Data lakes often became “data swamps,” Sutara said — overwhelmed, costly repositories with limited usability. To address this problem, Databricks in 2020 introduced its lakehouse model, blending the structured nature of data warehouses with the flexibility of data lakes. This model allowed companies to run both business intelligence (BI) and AI on a single platform.
The lakehouse approach cleared a smoother path to data insights, but now, GenAI has catalyzed Databricks to rethink what the lakehouse can accomplish, Sutara told Fierce Network at the Gartner IT Symposium.
About 18 months ago, the acquisition of MosaicML marked Databricks’ leap into GenAI, with the former's platform allowing customers to train large language models (LLMs) without the vast resources of tech giants. Thus, GenAI has given Databricks an opportunity to "unlock the power of a lakehouse," Sutara explained.
MosaicML’s AI development platform dovetailed with Databricks’ goal to make advanced AI capabilities accessible to its customers. Companies can store data, run custom GenAI models, automate data management tasks and integrate governance in a single environment.
For example, Corning uses Databricks Data Intelligence Platform for machine learning and analytics projects to improve its manufacturing processes and refine product quality. Using MLflow and GenAI, Corning has created LLMs explicitly trained on its company data to accelerate development processes and make data-driven decisions.
Sutara noted GenAI can also generate explanations to make data easier to understand and put into context. "How do we actually help them construct the business semantics around it so that they understand what is that data, who’s using it?" she added.
Most customers struggle to scale AI projects
Despite these advancements, Sutara cautioned that a successful AI implementation goes beyond infrastructure. Many of Databricks’ customers face difficulties in scaling AI projects, with "about 85% of them never mak[ing] it into production," Sutara said. A “people-first approach” is crucial, emphasizing that AI should be accessible to non-technical users through natural language interfaces.

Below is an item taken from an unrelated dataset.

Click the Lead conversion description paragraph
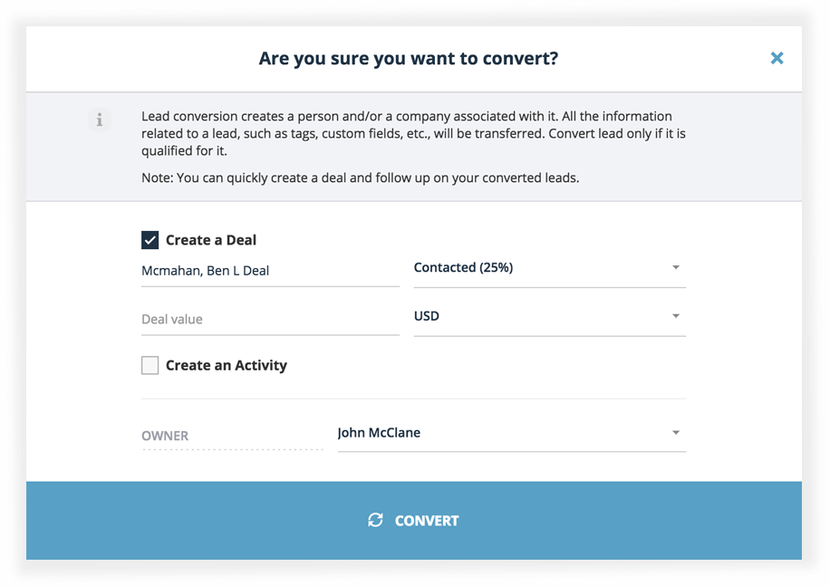The height and width of the screenshot is (586, 830). click(x=407, y=134)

And for many companies, “the work of data preparation still remains,” noted Hung LeHong, distinguished VP analyst at Gartner. Many tech vendors are racing to lower costs for data management, and GenAI itself can help organize data.
However, companies "still need sophisticated data management," LeHong said at the symposium. Specifically, companies should know what is included in the unstructured data being used for GenAI, and ensure that data has the correct protections and access rights in place.
"You can't abandon data management because even though Gen AI tools can technically do this, it's costly to leave [data] messy," LeHong said.